*Data provided*.
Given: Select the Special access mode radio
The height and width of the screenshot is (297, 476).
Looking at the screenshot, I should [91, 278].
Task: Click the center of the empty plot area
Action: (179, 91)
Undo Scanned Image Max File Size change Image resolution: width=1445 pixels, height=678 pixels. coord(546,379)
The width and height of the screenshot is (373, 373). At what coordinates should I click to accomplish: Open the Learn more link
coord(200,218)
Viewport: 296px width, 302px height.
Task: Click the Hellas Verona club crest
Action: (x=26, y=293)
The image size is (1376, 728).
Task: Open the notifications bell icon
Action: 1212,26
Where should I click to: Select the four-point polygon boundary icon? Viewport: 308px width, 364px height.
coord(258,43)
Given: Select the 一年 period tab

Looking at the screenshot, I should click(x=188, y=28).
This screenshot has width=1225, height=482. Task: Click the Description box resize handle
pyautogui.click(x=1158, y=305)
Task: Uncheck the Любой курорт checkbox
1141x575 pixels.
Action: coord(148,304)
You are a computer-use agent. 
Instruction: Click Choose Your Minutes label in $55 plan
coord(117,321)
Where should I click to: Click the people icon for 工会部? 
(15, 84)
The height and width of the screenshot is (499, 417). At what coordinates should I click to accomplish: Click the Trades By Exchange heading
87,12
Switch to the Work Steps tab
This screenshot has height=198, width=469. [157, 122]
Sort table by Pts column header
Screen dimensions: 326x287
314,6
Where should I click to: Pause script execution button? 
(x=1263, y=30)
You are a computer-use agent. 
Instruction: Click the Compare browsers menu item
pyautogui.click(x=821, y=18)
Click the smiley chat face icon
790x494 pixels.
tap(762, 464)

*What you will do*. Lines from the one containing "Where should I click to: Pause" through the end of the data above must be written out exactly, and no other lines are needed.

*Response box*.
Where should I click to: Pause script execution button? 
(x=1263, y=30)
You are a computer-use agent. 
Instruction: Click the Compare browsers menu item
pyautogui.click(x=821, y=18)
Click the smiley chat face icon
790x494 pixels.
tap(762, 464)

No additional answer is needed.